でんぷう(癜風)について

癜風(でんぷう)菌という皮膚に元々常在しているカビにより生じます。
黒っぽいあざもしくは白っぽいあざのようにみえる斑点ができて広がる病気で、その見た目から黒ナマズ、白ナマズなどと呼ばれることがあります。
高温、多湿で脂っぽい皮膚の環境下で、癜風菌が増殖して癜風が発病します。
肥満や糖尿病などの内分泌疾患、免疫抑制剤を投与中の方にも生じますが、20代から40代の健康な汗をよくかく、あぶら症の方の患者さんが多いです。
好部位は胸、背中、首、脇などで、自覚症状はほとんどないか、あっても軽度のかゆみくらいです。「黒っぽいあざが最近増えてきた」、「白いあざが増えてきました。」、「最近体に色むらが広がってきた」といって受診される患者さんが多いです。
確定診断は、表面をメスでこすって、ふけのような粉を顕微鏡で検査することで診断できます。

でんぷう(癜風)の治療法

治療は癜風菌に抗菌力のある外用薬を用います。広範囲で外用が難しい例では抗真菌剤を内服することもあります。
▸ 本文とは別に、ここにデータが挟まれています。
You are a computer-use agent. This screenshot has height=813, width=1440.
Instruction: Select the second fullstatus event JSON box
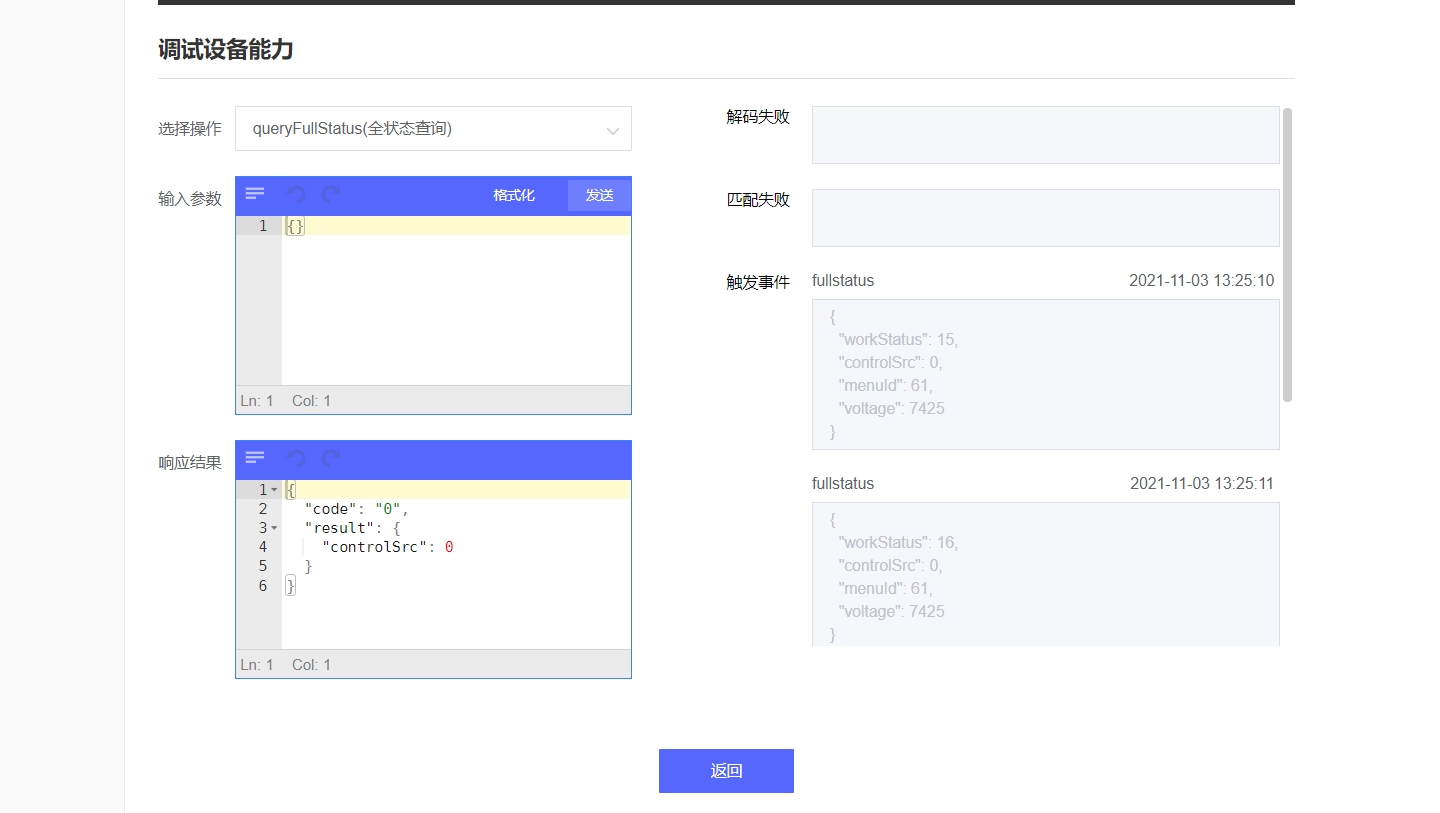point(1045,575)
皮膚の常在菌であるため再発することが多く、「去年もデンプウといわれた」といって受診される方も少なくありません。また良くなったからといってお薬の外用をすぐにやめてしまうとひと夏の間に何度も再発を繰り返す患者さんもみえます。治ったあとに色素沈着、色素脱失などが残ることがありますので、おかしいな、と感じたら、早めの受診がお勧めです。